Dataset content.
◇ ◇ ◇ ◇ ◇ ◇ ◇

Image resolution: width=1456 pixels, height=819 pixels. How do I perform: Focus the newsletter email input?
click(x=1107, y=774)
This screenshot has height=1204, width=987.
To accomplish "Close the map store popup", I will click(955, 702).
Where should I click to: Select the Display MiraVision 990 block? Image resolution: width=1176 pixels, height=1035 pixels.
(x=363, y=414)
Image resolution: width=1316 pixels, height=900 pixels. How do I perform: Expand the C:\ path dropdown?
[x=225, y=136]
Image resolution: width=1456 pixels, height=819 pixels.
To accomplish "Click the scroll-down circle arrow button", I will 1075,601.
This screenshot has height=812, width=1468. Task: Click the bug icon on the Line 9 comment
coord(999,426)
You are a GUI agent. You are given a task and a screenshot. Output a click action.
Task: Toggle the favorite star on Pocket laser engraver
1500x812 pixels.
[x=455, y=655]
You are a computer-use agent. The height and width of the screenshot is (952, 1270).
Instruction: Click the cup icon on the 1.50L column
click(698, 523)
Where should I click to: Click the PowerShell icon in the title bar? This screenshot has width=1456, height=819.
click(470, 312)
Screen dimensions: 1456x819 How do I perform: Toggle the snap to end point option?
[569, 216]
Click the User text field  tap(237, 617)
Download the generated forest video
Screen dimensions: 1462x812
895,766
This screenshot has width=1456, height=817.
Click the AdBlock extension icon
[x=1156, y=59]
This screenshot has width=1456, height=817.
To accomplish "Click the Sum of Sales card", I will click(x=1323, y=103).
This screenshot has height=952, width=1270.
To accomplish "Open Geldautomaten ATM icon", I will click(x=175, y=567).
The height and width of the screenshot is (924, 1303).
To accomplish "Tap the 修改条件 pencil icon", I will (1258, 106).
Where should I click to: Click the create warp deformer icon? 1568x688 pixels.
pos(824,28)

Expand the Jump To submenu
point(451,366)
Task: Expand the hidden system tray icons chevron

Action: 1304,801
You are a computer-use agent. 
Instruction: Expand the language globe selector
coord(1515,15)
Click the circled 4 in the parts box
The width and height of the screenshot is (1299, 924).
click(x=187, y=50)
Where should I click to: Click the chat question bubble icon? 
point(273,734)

◇ ◇ ◇ ◇ ◇ ◇ ◇

Count the lines in the records above that contain the word "computer", and reply with only that number.

Answer section. 2